Alan Ernest Sorrell was an English artist and writer, best remembered for his archaeological illustrations. He was a Senior Assistant Instructor of Drawing at The Royal College of Art, between 1931–39 and 1946–48.
Sorrell was born in London and moved to Essex, at the age of two. The most part of his childhood was spent confined to a bath chair due to a suspected heart condition. Sorrell was trained at the Southend municipal school of art and, after a brief spell as a commercial artist in London, he attended The Royal College of Art between (1924–1927). Whilst there, he met William Rothenstein whom would act as a mentor and became a close friend. In 1928, Sorrell won the British Prix de Rome and spent the next three years at the British School at Rome.
He returned to England in 1931 and became drawing master at The Royal College of Art. He began his archaeological reconstruction drawings before the war. During World War II, Sorrell worked in the Royal Air Force in 1940, and then was transferred to the Air Ministry in 1941, applying his artistic skill to help camouflage aerodromes. He also created artworks of air force life in his spare time as well as commissions from the British official war artists Commission of RAF airfields and runway construction.

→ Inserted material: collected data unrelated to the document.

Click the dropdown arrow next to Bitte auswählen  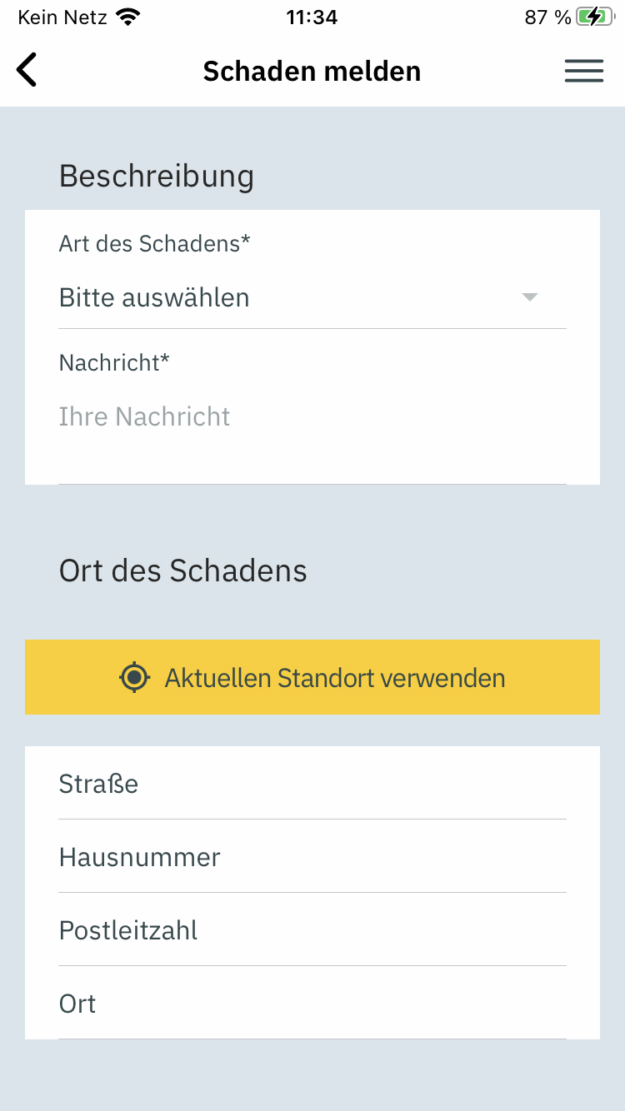530,297
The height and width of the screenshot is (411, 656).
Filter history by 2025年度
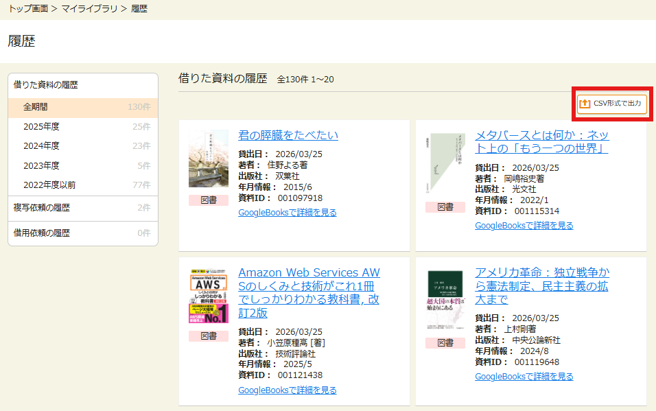click(41, 126)
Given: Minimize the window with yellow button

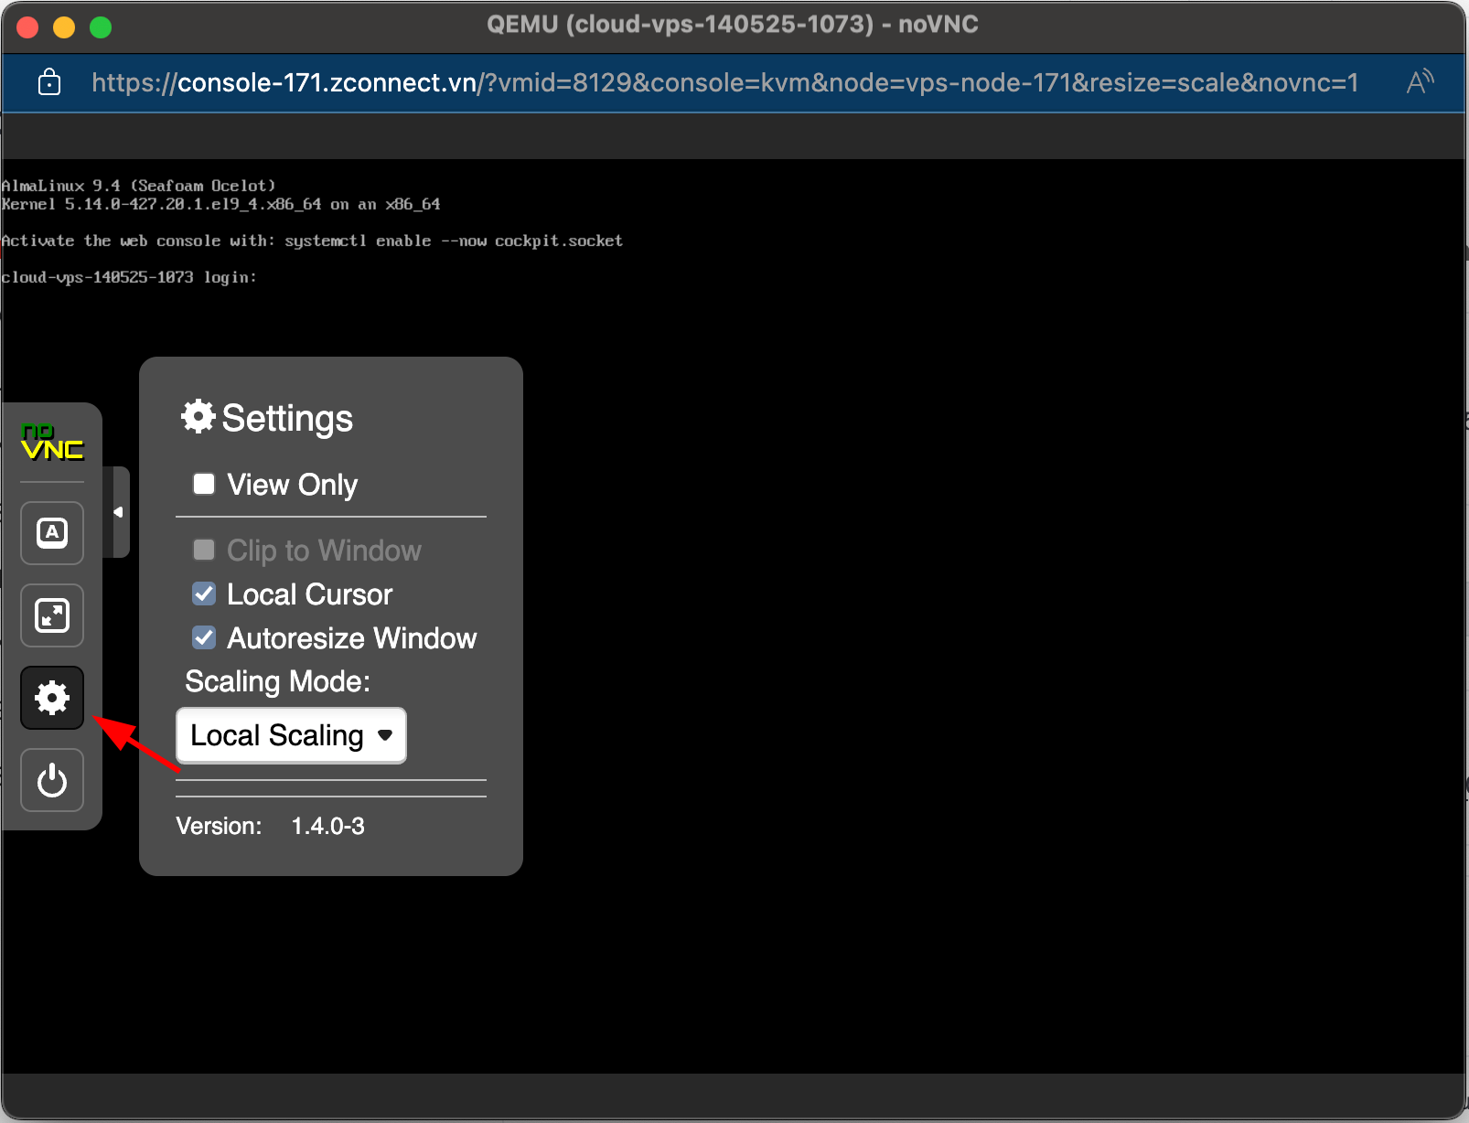Looking at the screenshot, I should click(x=64, y=27).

After the war, his archaeological work took up more and more of his time with commissions from archaeologists. Public awareness of his work was increased by his prolific output and his many publications. Throughout this post-war period, Sorrell still found time for his more imaginative work. The titles were often evocative, such as The Fallen Emperors, The Stone Men and The Dark Tower. A strong characteristic of these paintings is, according to Alan Sorrell, "a sense of the decay of a noble past, and this and their treatment, in its starkness and drama, links them inevitably with his archaeological drawings". He died in 1974.